Athletic Fitness Without Killing Yourself!

Monday, February 25, 2008

Our New Kettlebell Workouts For March

My wife has been bugging me to start working out again, and as it happens, I was re-reading Bud Jeffries Super Strength and Endurance For Martial Arts:


(http://strongerman.com/martial_arts.html)


Bud has a lot of good ideas for mixed implement conditioning and I found some ideas for a few workouts to get our minds and bodies out of the winter doldrums.


I'm going to use three different kettlebell-based workouts, and do them for a month or so in order to get us back into the exercise habit.


Here's what we're doing today:


Basic warm-up


Cables -- Overhead pulldown x 20; Front chest pull x 20; Tricep extension x 20; One-arm press x 20; Bent row x 20. We'll do these using Lifeline USA's cables.

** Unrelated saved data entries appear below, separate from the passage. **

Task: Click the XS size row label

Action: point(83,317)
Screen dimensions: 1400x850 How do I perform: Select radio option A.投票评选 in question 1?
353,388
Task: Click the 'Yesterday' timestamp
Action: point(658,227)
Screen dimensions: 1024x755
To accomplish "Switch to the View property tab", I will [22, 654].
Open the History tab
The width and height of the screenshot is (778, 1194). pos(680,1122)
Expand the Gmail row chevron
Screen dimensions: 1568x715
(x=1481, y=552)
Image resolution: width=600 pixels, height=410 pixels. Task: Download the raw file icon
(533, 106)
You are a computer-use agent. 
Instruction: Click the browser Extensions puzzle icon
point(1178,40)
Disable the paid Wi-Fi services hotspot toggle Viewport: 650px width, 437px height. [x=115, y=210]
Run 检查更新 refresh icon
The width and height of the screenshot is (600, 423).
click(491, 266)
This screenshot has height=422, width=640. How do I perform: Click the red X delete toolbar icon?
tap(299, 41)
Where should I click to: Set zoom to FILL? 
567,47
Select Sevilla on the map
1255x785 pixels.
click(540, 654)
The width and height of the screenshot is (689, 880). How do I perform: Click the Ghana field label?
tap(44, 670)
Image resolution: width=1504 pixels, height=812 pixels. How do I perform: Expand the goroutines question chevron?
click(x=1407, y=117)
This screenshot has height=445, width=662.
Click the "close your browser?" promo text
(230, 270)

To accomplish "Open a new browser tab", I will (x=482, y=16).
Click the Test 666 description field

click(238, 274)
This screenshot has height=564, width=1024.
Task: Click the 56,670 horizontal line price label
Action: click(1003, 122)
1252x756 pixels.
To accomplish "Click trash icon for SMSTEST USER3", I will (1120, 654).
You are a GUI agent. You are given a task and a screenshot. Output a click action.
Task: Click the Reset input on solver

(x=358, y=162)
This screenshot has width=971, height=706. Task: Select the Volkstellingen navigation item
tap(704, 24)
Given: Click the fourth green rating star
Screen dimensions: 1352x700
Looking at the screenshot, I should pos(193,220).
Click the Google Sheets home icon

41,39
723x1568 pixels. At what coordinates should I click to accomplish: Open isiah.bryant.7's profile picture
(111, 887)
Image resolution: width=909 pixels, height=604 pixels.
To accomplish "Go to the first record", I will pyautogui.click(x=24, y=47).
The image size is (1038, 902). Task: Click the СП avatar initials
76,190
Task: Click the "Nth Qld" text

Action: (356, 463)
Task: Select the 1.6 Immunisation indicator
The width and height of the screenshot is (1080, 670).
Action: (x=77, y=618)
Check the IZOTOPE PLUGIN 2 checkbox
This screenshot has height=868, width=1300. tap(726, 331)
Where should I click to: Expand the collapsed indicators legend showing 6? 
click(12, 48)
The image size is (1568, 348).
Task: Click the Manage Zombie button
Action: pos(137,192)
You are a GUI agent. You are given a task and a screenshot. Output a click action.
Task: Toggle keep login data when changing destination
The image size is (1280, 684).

The trick is to stay relatively light and use a quick pace to get the blood pumping.


Squats -- Close-stance x 8; Medium-stance x 8; Wide-stance x 8; Hurdler squat stretch x 8; Cossack stretch x 8; Boot strapper x 8; Hindu jump squat x 8.


Kettlebell painkiller complex -- Windmill x 5 each side; Good morning x 5 each side; Twisting deadlift x 5 each side; Swings x 20 (two-handed). These are done with a kettlebell lighter than you normally use. These should be easy. The goal should be to focus on the movement and get the muscles ready for the workout to follow.


Bridge -- Start with 30 seconds.


Now for the main workout:


As I haven't been training for a while, I'm going to use a 16kg (35lb) kettlebell, while my wife will be using a 9kg (20lb) kettlebell.



  1. Clean the kettlebell, squat the kettlebell, press the kettlebell, windmill with the kettlebell. 5 times through the series before switching hands and repeating. As we're just getting back into our workouts, we'll go slow and steady with an emphasis on breathing and form.


  2. Swings - 2-handed and for 20 reps.


  3. Squat thrusts - 10 reps.


  4. 1 minute rest then repeat 1-3, two more times, for a total of three times through the series. Checkout the slideshare in the sidebar for a view of the kettlebell exercises.


  5. Finish with 3 sets of 5 reps in the Powerwheel roll-out from the kneeling position.

    All told, this workout took us a little less than 45 minutes. Stay tuned for Wednesday's workout.

    Of course, the exercises listed above may be too strenuous or dangerous for some people. The reader should therefore consult a physician before trying them.